When Lehman failed, the College was obliged to find other counter-parties to cover its interest rate risk, and it had to cover the losses on the derivative plays then due to Lehman as they stood at that moment. In order to do so, in 2009 the College paid out $43,014,000 in cash to cover the losses on the Lehman swaps (below is a excerpt from page 21 of the College’s 2009 financial statements).

Dartmouth Swap 2009 loss.jpg

Notably, the market value of the new swaps into which the College entered to replace the Lehman swaps continued to fall in 2010; in the last fiscal year, the College sustained a paper loss of $35,914,000 (See page 3 of the College’s 2010 financial statements).



These paper losses might not become actual cash losses if the College holds the swaps to maturity, but the earlier $43,014,000 loss is real cash money that Dartmouth will not see again. To put the amount of the College’s derivatives loss in perspective, during this period Dartmouth’s net annual income from undergraduate tuition was less than $100 million each year.
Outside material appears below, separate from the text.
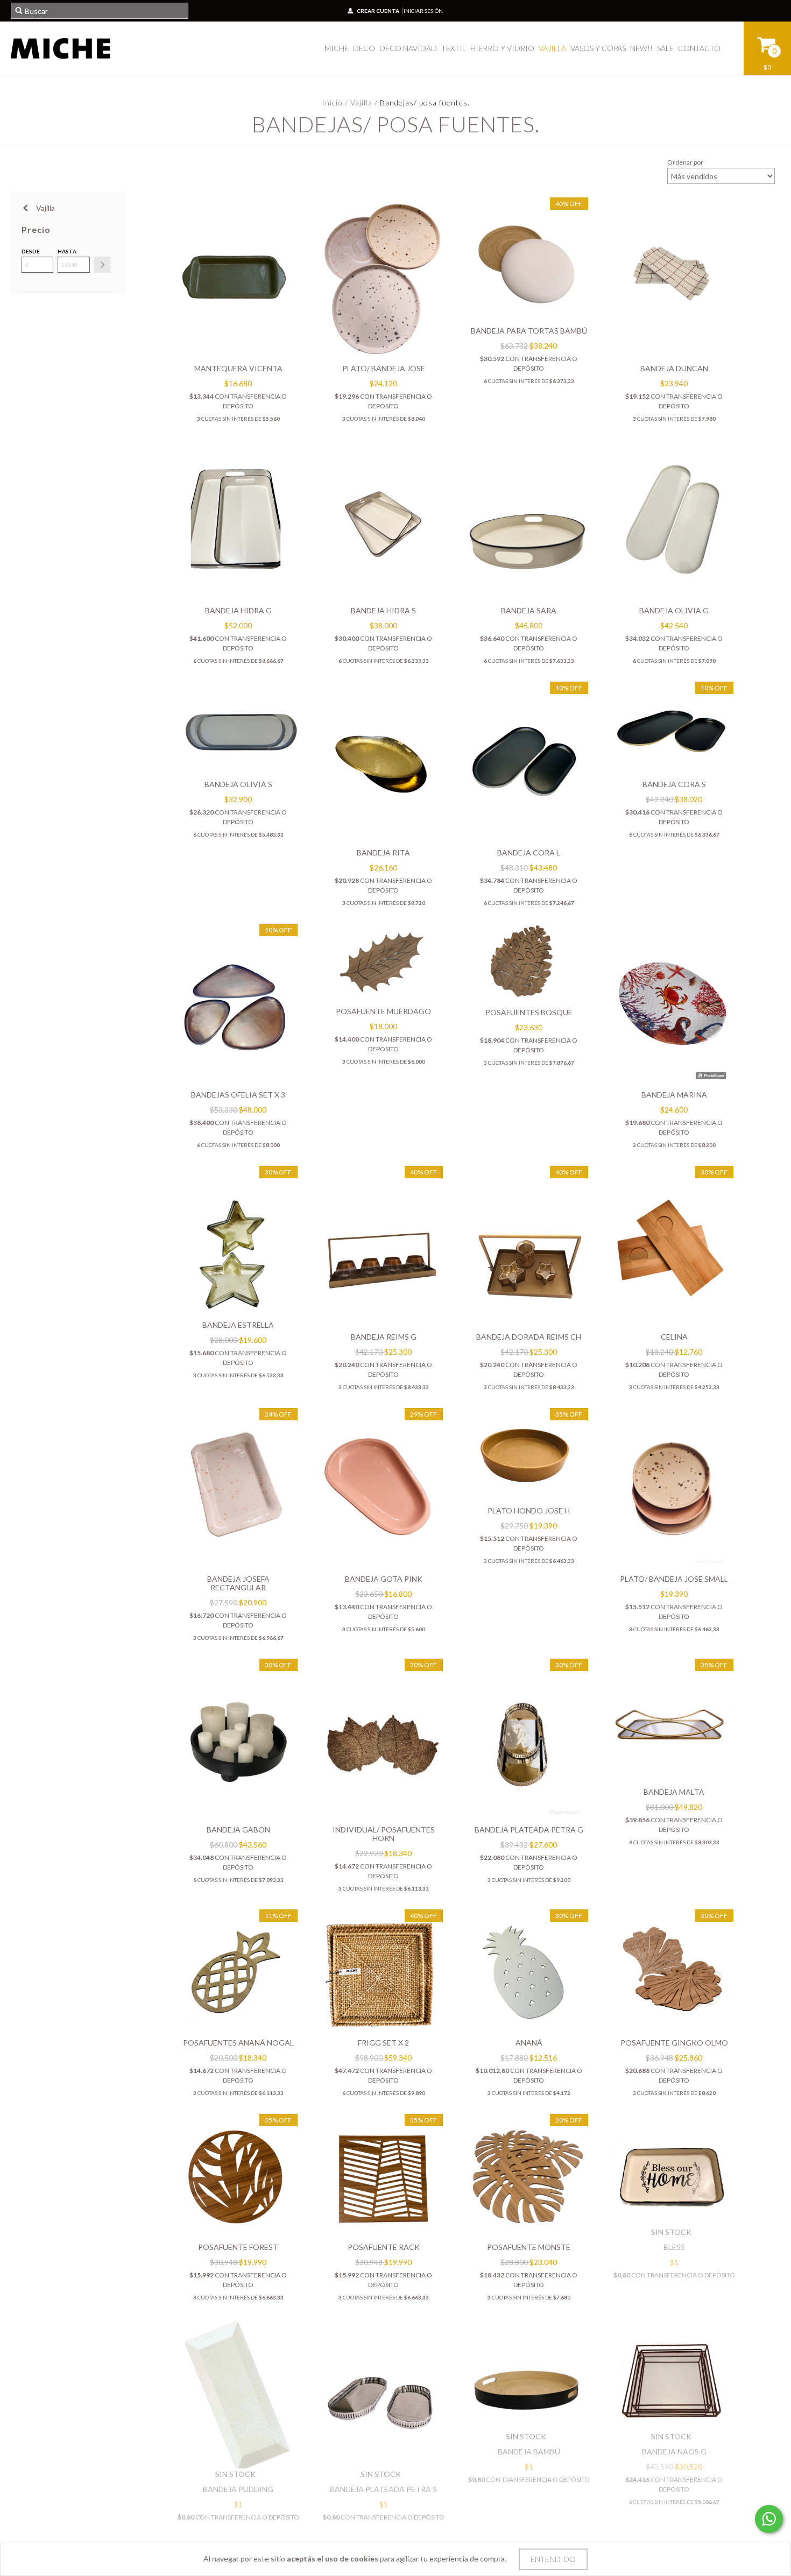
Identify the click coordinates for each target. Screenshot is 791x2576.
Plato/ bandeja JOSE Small (674, 1578)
Where were the members of the Board of Trustees while inexperienced staffers threw tens of millions of dollars around? Will anyone take the blame for this lack of supervision?

Note: As we observed several weeks ago regarding the College’s losses from the imprudent investment of its working capital, for accounting purposes, payments and losses from swaps are not part of the the endowment; therefore the above-mentioned losses would not be incorporated in the calculation of the endowment’s gains or losses for the various fiscal years during which they were incurred.

Note: Harvard suffered the same fate as the College when it entered into complex, poorly understood interest rate swaps to protect itself from a potential increase in interest rates. When rates plummeted, financial managers there felt a cash crunch, too, and they sold their positions at the worst possible moment. If you are interested in a well told story about foolish human behavior and high finance in education, Bloomberg published an extended piece on the whole debâcle.